中文摘要：

目的探讨高铝暴露再生障碍性贫血（aplastic anemia,AA）患者临床及T细胞免疫功能特征。方法 37例AA病例,其中高铝暴露组24例,非高铝暴露组13例,流式细胞术检测淋巴细胞亚群,石墨炉原子化分析法检测血清铝,分析高铝暴露AA患者的临床特征及免疫功能。结果高铝暴露组血铝显著增高（P〈0.01）,临床疗效更佳。高铝暴露组的贫血、血小板下降、骨髓巨核细胞减少及骨髓造血组织减少的程度显著重于非高铝暴露组（P〈0.01,P〈0.05,P〈0.05,P〈0.05﹚。高铝暴露组外周血CD4＋T细胞和CD19＋B细胞、CD4＋/CD8＋T细胞比值均显著高于非高铝暴露组及对照组（P〈0.001,P〈0.01,P〈0.05）,而CD8＋T细胞则显著低于非高铝暴露组（P〈0.01）。血清铝水平与CD4＋T细胞、CD4＋/CD8＋T细胞比值呈正相关,与CD8＋T细胞呈负相关。结论高铝暴露可影响细胞免疫功能,高铝暴露组免疫功能变化和临床疗效均与非高铝暴露组有所不同,提示2组的免疫发病机制可能有所不同。

英文摘要：

To explore the clinical characteristics and T cell immune function of high aluminum exposure aplastic anemia（AA）, thirty-seven AA patients were selected in this study（24 cases with high aluminum exposure and 13 cases with non-aluminum exposure）. The distribution of lymphocyte subsets was examined by flow cytometry; the serum aluminum level was detected by graphite atomic absorption method; and the clinical characteristiy and the immune function were compared between the high aluminum exposure AA and non-aluminum exposure AA groups.

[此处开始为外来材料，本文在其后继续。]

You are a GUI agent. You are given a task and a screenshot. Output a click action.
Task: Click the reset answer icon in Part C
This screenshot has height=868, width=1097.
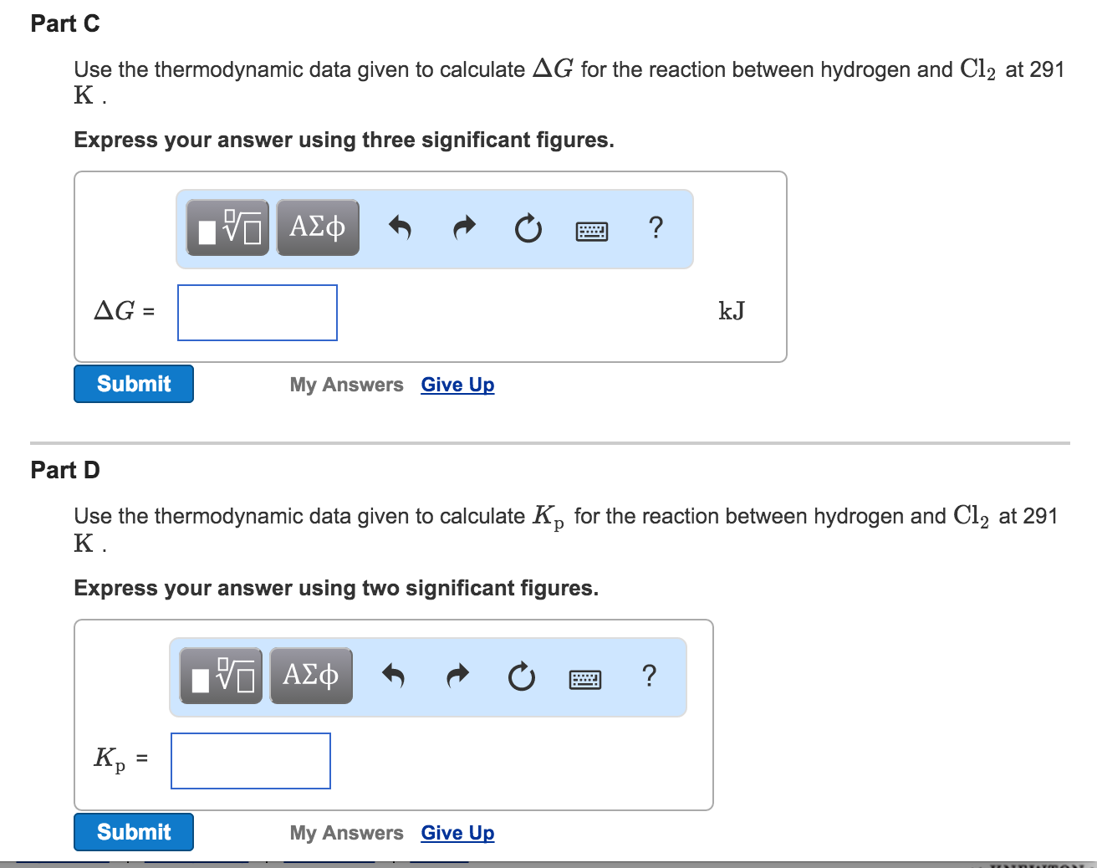pyautogui.click(x=528, y=227)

Data showed that the level of serum aluminum of high aluminum exposure group was significant higher（P〈0.01）, and therapeutic effect in high aluminum exposure group was favorable, as compared with non-aluminum exposure group. While the levels of hemoglobin, platelet, bone marrow megakaryocyte number, and bone marrow hematopoietic tissue were significant lower in high aluminum exposure group than those in non-aluminum exposure group（P〈0.01, P〈0.05, P〈0.05, P〈0.05）. The percentage of CD4＋T cells and CD19＋B cells, and the ration of CD4＋/CD8＋T cells in peripheral blood from AA patients with high aluminum exposure were significant higher than that in non-aluminum exposure group and control group（P 0.001, P〈0.01, P〈0.05）, while the percentage of CD8＋T cells was significant lower than that of non aluminum exposure group（P〈0.01）. Positive correlation was found between the percentage of CD4＋T cells or the ration of CD4＋/CD8＋T cells and the level of serum aluminum, while negative correlation was found between the percentage of CD8＋T cells and the level of serum aluminum. In conclusion, the immune function and the clinical outcome in AA patients with high aluminum exposure are different from non-aluminum exposure, suggesting that the immune pathogenesis of AA may be different in the two groups. And high aluminum exposure might impair the immune function.